L’agriculture, seule priorité.
LES LETTRÉS. - La vérité, c'est que sous le règne des sages souverains le peuple s'adonnait corps et âme aux travaux agricoles sans rechigner à l'ouvrage. En trois ans de labours, les excédents égalaient la récolte d'une année ; au bout de neuf ans, celle de trois. C'est ainsi que les souverains Yu et Tang se prémunirent contre l'inondation et la sécheresse et assurèrent la sécurité de leurs sujets.

Vous aurez beau monopoliser toutes les ressources du globe et inventer cent manières de tirer du profit : faute de défricher les terres incultes et de cultiver correctement les champs, on ne pourra jamais assurer la subsistance du peuple. C'est pourquoi, dans l'Antiquité, on mettait toute son ardeur dans les activités fondamentales, et les plantations prospéraient. Les paysans, courbés sur leur charrue, avaient nourriture et vêtements en suffisance si bien qu'on pouvait supporter sans trop de dommage plusieurs mauvaises récoltes consécutives. Quand labour et semailles, tâches essentielles, ainsi que vêtement et nourriture, biens de première nécessité, sont assurés ensemble, alors le pays est prospère et son peuple heureux. Ou, comme le dit le Livre des odes : « Les cent maisons seront pleines, femmes et enfants seront dans la joie. »

Autres moyens de l'abondance.
LE GRAND SECRÉTAIRE. - On ne dirige pas une famille selon un seul principe, on n'enrichit pas un pays par un seul moyen. Si l'agriculture seule permettait aux hommes de subvenir à leurs besoins et à ceux de leurs familles, l'empereur Chouen n'aurait pas été potier ni le ministre Yi Yin (Ministre exemplaire de l'empereur Tang maître queux. Celui qui est expert dans l'art de gouverner ne lâche pas l'essentiel pour l'accessoire ni la réalité pour l'illusion.

→ CONSIGNES
[1] Extrayez de l'extrait proposé le passage qui s'ouvre sur les mots contenant « LE GRAND SECRÉTAIRE. » et se clôt par « réalité pour l'illusion. ».
[2] Relevez tous les souverains, empereurs et ministres que l'extrait proposé désigne par leur nom.

→ DONNÉES FOURNIES

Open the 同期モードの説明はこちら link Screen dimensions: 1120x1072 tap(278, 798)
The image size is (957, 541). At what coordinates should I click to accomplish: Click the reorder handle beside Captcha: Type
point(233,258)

→ RÉPONSES RÉDIGÉES
[1]
LE GRAND SECRÉTAIRE. - On ne dirige pas une famille selon un seul principe, on n'enrichit pas un pays par un seul moyen. Si l'agriculture seule permettait aux hommes de subvenir à leurs besoins et à ceux de leurs familles, l'empereur Chouen n'aurait pas été potier ni le ministre Yi Yin (Ministre exemplaire de l'empereur Tang maître queux. Celui qui est expert dans l'art de gouverner ne lâche pas l'essentiel pour l'accessoire ni la réalité pour l'illusion.

[2]
- Yu
- Tang
- Chouen
- Yi Yin